> [TEXT EXCERPT]:
####
# Need help...wife began beekeeping last summer....started with



## illinoisguy (Sep 4, 2011)

3 hives...lost one but started 3 more...lost one...so she still 4.

Problem, the ones she began with last year are not producing honey. The 2 deeps are packed...they have drawn comb...but no honey. She removed the queen excluder hoping that would work. Again, zero honey in the top supers. Again, they are packed with bees....

..any thoughts?

THANKS


----------



## alleyyooper (Apr 22, 2005)

A little more information would be nice but will take a stab at it.
Are the other hives producing honey?
If the answer is no, then it is probably because the flow has ended and possible the weather is like ours and raining just about every day.
An old bee keeper told me many years ago when it rains it washes the nectar out of the flowers and takes about 3 days to recover.

Also where are you trying to put the honey? In a honey super? is the comb drawn out?
####
> [EXERCISE DATA]:
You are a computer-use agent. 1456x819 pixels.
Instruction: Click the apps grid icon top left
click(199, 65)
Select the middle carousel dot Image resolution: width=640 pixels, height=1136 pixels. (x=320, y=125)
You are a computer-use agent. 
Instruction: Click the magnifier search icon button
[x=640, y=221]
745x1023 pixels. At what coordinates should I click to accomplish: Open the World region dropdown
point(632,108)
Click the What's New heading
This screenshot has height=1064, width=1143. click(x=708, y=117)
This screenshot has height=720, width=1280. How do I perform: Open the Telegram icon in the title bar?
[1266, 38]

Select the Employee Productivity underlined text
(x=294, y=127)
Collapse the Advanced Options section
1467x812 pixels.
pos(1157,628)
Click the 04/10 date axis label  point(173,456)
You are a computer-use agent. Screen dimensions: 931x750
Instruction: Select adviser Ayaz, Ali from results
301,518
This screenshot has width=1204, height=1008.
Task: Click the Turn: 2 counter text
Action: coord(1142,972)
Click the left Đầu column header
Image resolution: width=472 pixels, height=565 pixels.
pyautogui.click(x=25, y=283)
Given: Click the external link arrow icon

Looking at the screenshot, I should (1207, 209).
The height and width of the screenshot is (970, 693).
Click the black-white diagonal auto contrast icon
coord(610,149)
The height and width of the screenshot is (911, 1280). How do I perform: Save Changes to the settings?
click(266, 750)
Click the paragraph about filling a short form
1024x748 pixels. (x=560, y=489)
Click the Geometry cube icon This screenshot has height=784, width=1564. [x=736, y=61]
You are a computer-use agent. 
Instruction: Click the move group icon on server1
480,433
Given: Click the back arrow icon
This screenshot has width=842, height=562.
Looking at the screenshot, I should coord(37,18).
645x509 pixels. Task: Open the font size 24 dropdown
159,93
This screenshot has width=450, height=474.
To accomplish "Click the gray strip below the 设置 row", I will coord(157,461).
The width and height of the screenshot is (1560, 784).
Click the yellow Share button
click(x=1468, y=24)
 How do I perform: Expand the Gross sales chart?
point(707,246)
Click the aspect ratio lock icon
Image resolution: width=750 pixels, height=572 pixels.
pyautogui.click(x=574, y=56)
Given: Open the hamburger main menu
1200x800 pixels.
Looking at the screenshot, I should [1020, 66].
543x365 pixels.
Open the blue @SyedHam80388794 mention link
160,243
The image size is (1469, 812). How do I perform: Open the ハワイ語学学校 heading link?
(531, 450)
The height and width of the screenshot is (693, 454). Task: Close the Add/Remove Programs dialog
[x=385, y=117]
####
> [TASKS TO COMPLETE]:
[1] Could you reproduce a passage from the beekeeping thread word for word, starting at the words "Problem, the ones" and ending after "(Apr 22, 2005)"?
[2] Can you rewrite the records as a Markdown table with the columns "Row" and "Line"? Start at the line that contains "Given: Open the hamburger main menu", include that line, continue through the last line of the records, and skip any blank lines.
The beekeeping thread and the records were taken from unrelated sources.

> [TASK-BY-TASK RESULTS]:
[1]
Problem, the ones she began with last year are not producing honey. The 2 deeps are packed...they have drawn comb...but no honey. She removed the queen excluder hoping that would work. Again, zero honey in the top supers. Again, they are packed with bees....

..any thoughts?

THANKS


----------



## alleyyooper (Apr 22, 2005)

[2]
| Row | Line |
|---|---|
| 1 | Given: Open the hamburger main menu |
| 2 | 1200x800 pixels. |
| 3 | Looking at the screenshot, I should [1020, 66]. |
| 4 | 543x365 pixels. |
| 5 | Open the blue @SyedHam80388794 mention link |
| 6 | 160,243 |
| 7 | The image size is (1469, 812). How do I perform: Open the ハワイ語学学校 heading link? |
| 8 | (531, 450) |
| 9 | The height and width of the screenshot is (693, 454). Task: Close the Add/Remove Programs dialog |
| 10 | [x=385, y=117] |